> [Task objective]
Below are records; transcribe each one exactly.

== Raw data ==

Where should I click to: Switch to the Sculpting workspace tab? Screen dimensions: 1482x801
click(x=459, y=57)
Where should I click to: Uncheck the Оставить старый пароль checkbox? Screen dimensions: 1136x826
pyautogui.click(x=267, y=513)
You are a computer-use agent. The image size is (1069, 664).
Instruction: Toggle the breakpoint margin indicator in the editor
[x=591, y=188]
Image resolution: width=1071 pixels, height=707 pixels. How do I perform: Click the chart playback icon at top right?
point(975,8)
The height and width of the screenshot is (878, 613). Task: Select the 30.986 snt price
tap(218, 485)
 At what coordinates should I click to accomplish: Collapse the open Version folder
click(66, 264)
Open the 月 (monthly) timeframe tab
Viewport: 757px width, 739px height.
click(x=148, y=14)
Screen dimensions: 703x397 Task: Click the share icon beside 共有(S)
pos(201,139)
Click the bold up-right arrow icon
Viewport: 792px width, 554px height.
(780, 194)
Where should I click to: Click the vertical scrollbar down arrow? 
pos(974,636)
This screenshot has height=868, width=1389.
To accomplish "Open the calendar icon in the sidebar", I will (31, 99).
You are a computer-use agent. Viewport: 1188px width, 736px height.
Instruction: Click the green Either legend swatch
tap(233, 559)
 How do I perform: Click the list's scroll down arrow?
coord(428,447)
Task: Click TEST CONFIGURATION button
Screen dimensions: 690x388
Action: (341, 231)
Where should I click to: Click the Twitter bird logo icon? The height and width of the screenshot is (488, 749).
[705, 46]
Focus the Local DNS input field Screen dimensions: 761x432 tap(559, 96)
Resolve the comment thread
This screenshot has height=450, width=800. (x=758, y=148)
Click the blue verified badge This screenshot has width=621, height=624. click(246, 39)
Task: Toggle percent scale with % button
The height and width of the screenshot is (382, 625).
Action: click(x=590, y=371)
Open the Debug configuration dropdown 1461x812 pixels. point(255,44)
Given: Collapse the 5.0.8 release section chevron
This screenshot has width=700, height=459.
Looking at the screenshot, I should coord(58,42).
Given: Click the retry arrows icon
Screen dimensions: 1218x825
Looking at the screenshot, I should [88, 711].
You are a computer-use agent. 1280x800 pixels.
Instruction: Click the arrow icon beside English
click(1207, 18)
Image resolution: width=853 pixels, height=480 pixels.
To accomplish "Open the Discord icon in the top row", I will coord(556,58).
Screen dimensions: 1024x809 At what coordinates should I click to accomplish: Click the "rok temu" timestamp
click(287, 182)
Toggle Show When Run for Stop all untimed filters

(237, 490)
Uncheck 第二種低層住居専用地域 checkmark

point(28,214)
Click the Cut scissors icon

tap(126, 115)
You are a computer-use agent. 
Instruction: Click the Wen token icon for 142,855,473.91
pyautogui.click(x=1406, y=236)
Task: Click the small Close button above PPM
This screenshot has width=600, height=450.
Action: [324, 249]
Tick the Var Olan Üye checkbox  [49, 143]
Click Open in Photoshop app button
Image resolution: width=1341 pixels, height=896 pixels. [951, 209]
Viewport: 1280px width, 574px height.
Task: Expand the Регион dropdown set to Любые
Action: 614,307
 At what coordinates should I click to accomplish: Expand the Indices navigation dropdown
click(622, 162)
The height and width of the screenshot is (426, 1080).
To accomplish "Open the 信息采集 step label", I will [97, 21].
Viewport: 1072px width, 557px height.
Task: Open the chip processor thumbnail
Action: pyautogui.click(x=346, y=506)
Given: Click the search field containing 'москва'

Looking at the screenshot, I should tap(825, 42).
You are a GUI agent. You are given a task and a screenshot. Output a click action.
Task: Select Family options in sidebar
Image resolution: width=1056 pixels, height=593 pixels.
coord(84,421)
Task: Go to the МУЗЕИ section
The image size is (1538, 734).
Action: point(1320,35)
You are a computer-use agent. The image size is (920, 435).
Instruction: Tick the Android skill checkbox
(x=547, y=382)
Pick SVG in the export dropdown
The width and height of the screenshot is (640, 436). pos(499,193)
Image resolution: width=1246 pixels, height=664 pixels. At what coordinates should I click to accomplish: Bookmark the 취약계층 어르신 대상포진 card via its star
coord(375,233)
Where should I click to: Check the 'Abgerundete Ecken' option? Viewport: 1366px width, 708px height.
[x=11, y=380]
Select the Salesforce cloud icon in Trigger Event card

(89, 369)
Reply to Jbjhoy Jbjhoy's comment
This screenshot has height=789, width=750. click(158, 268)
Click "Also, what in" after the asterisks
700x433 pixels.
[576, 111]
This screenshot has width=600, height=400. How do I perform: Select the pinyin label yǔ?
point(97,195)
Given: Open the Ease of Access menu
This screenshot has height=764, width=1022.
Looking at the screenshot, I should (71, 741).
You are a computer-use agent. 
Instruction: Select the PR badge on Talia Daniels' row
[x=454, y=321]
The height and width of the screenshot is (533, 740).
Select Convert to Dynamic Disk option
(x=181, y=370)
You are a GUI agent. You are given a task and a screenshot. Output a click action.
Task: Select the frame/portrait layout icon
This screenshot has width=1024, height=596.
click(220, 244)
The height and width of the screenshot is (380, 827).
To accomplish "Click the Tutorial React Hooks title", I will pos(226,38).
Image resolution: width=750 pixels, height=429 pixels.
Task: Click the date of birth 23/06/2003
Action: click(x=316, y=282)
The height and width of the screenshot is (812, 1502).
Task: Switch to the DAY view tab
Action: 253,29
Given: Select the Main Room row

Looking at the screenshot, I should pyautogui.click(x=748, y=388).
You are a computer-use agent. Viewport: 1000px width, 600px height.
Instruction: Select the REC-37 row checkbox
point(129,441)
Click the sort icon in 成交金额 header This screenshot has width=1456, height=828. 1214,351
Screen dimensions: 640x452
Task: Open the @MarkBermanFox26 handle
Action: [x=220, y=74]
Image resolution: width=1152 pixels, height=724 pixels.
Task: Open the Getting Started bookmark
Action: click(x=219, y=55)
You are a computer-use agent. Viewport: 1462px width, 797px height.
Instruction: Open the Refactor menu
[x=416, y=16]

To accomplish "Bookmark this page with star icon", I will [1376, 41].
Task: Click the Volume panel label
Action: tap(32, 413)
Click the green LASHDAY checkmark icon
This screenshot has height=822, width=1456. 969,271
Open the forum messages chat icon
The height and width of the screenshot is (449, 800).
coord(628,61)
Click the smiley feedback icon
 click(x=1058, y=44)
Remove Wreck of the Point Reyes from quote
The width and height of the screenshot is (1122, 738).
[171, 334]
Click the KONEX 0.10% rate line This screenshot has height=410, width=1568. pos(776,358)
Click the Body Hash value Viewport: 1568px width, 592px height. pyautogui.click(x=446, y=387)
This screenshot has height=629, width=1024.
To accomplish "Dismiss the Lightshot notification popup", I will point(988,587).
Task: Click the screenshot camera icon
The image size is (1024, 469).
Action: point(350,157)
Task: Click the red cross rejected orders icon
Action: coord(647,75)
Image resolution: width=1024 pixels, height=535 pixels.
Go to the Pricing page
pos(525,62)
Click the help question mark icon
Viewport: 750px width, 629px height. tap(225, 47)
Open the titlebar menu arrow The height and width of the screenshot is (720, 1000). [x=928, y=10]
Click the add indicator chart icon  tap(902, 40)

===

> [Written response]
Where should I click to: Switch to the Sculpting workspace tab? Screen dimensions: 1482x801
click(x=459, y=57)
Where should I click to: Uncheck the Оставить старый пароль checkbox? Screen dimensions: 1136x826
pyautogui.click(x=267, y=513)
You are a computer-use agent. The image size is (1069, 664).
Instruction: Toggle the breakpoint margin indicator in the editor
[x=591, y=188]
Image resolution: width=1071 pixels, height=707 pixels. How do I perform: Click the chart playback icon at top right?
point(975,8)
The height and width of the screenshot is (878, 613). Task: Select the 30.986 snt price
tap(218, 485)
 At what coordinates should I click to accomplish: Collapse the open Version folder
click(66, 264)
Open the 月 (monthly) timeframe tab
Viewport: 757px width, 739px height.
click(x=148, y=14)
Screen dimensions: 703x397 Task: Click the share icon beside 共有(S)
pos(201,139)
Click the bold up-right arrow icon
Viewport: 792px width, 554px height.
(780, 194)
Where should I click to: Click the vertical scrollbar down arrow? 
pos(974,636)
This screenshot has height=868, width=1389.
To accomplish "Open the calendar icon in the sidebar", I will (31, 99).
You are a computer-use agent. Viewport: 1188px width, 736px height.
Instruction: Click the green Either legend swatch
tap(233, 559)
 How do I perform: Click the list's scroll down arrow?
coord(428,447)
Task: Click TEST CONFIGURATION button
Screen dimensions: 690x388
Action: (341, 231)
Where should I click to: Click the Twitter bird logo icon? The height and width of the screenshot is (488, 749).
[705, 46]
Focus the Local DNS input field Screen dimensions: 761x432 tap(559, 96)
Resolve the comment thread
This screenshot has height=450, width=800. (x=758, y=148)
Click the blue verified badge This screenshot has width=621, height=624. click(246, 39)
Task: Toggle percent scale with % button
The height and width of the screenshot is (382, 625).
Action: click(x=590, y=371)
Open the Debug configuration dropdown 1461x812 pixels. point(255,44)
Given: Collapse the 5.0.8 release section chevron
This screenshot has width=700, height=459.
Looking at the screenshot, I should coord(58,42).
Given: Click the retry arrows icon
Screen dimensions: 1218x825
Looking at the screenshot, I should [88, 711].
You are a computer-use agent. 1280x800 pixels.
Instruction: Click the arrow icon beside English
click(1207, 18)
Image resolution: width=853 pixels, height=480 pixels.
To accomplish "Open the Discord icon in the top row", I will coord(556,58).
Screen dimensions: 1024x809 At what coordinates should I click to accomplish: Click the "rok temu" timestamp
click(287, 182)
Toggle Show When Run for Stop all untimed filters

(237, 490)
Uncheck 第二種低層住居専用地域 checkmark

point(28,214)
Click the Cut scissors icon

tap(126, 115)
You are a computer-use agent. 
Instruction: Click the Wen token icon for 142,855,473.91
pyautogui.click(x=1406, y=236)
Task: Click the small Close button above PPM
This screenshot has width=600, height=450.
Action: [324, 249]
Tick the Var Olan Üye checkbox  [49, 143]
Click Open in Photoshop app button
Image resolution: width=1341 pixels, height=896 pixels. [951, 209]
Viewport: 1280px width, 574px height.
Task: Expand the Регион dropdown set to Любые
Action: 614,307
 At what coordinates should I click to accomplish: Expand the Indices navigation dropdown
click(622, 162)
The height and width of the screenshot is (426, 1080).
To accomplish "Open the 信息采集 step label", I will [97, 21].
Viewport: 1072px width, 557px height.
Task: Open the chip processor thumbnail
Action: pyautogui.click(x=346, y=506)
Given: Click the search field containing 'москва'

Looking at the screenshot, I should tap(825, 42).
You are a GUI agent. You are given a task and a screenshot. Output a click action.
Task: Select Family options in sidebar
Image resolution: width=1056 pixels, height=593 pixels.
coord(84,421)
Task: Go to the МУЗЕИ section
The image size is (1538, 734).
Action: point(1320,35)
You are a computer-use agent. The image size is (920, 435).
Instruction: Tick the Android skill checkbox
(x=547, y=382)
Pick SVG in the export dropdown
The width and height of the screenshot is (640, 436). pos(499,193)
Image resolution: width=1246 pixels, height=664 pixels. At what coordinates should I click to accomplish: Bookmark the 취약계층 어르신 대상포진 card via its star
coord(375,233)
Where should I click to: Check the 'Abgerundete Ecken' option? Viewport: 1366px width, 708px height.
[x=11, y=380]
Select the Salesforce cloud icon in Trigger Event card

(89, 369)
Reply to Jbjhoy Jbjhoy's comment
This screenshot has height=789, width=750. click(158, 268)
Click "Also, what in" after the asterisks
700x433 pixels.
[576, 111]
This screenshot has width=600, height=400. How do I perform: Select the pinyin label yǔ?
point(97,195)
Given: Open the Ease of Access menu
This screenshot has height=764, width=1022.
Looking at the screenshot, I should (71, 741).
You are a computer-use agent. 
Instruction: Select the PR badge on Talia Daniels' row
[x=454, y=321]
The height and width of the screenshot is (533, 740).
Select Convert to Dynamic Disk option
(x=181, y=370)
You are a GUI agent. You are given a task and a screenshot. Output a click action.
Task: Select the frame/portrait layout icon
This screenshot has width=1024, height=596.
click(220, 244)
The height and width of the screenshot is (380, 827).
To accomplish "Click the Tutorial React Hooks title", I will pos(226,38).
Image resolution: width=750 pixels, height=429 pixels.
Task: Click the date of birth 23/06/2003
Action: click(x=316, y=282)
The height and width of the screenshot is (812, 1502).
Task: Switch to the DAY view tab
Action: 253,29
Given: Select the Main Room row

Looking at the screenshot, I should pyautogui.click(x=748, y=388).
You are a computer-use agent. Viewport: 1000px width, 600px height.
Instruction: Select the REC-37 row checkbox
point(129,441)
Click the sort icon in 成交金额 header This screenshot has width=1456, height=828. 1214,351
Screen dimensions: 640x452
Task: Open the @MarkBermanFox26 handle
Action: [x=220, y=74]
Image resolution: width=1152 pixels, height=724 pixels.
Task: Open the Getting Started bookmark
Action: click(x=219, y=55)
You are a computer-use agent. Viewport: 1462px width, 797px height.
Instruction: Open the Refactor menu
[x=416, y=16]

To accomplish "Bookmark this page with star icon", I will [1376, 41].
Task: Click the Volume panel label
Action: tap(32, 413)
Click the green LASHDAY checkmark icon
This screenshot has height=822, width=1456. 969,271
Open the forum messages chat icon
The height and width of the screenshot is (449, 800).
coord(628,61)
Click the smiley feedback icon
 click(x=1058, y=44)
Remove Wreck of the Point Reyes from quote
The width and height of the screenshot is (1122, 738).
[171, 334]
Click the KONEX 0.10% rate line This screenshot has height=410, width=1568. pos(776,358)
Click the Body Hash value Viewport: 1568px width, 592px height. pyautogui.click(x=446, y=387)
This screenshot has height=629, width=1024.
To accomplish "Dismiss the Lightshot notification popup", I will point(988,587).
Task: Click the screenshot camera icon
The image size is (1024, 469).
Action: point(350,157)
Task: Click the red cross rejected orders icon
Action: coord(647,75)
Image resolution: width=1024 pixels, height=535 pixels.
Go to the Pricing page
pos(525,62)
Click the help question mark icon
Viewport: 750px width, 629px height. tap(225, 47)
Open the titlebar menu arrow The height and width of the screenshot is (720, 1000). [x=928, y=10]
Click the add indicator chart icon  tap(902, 40)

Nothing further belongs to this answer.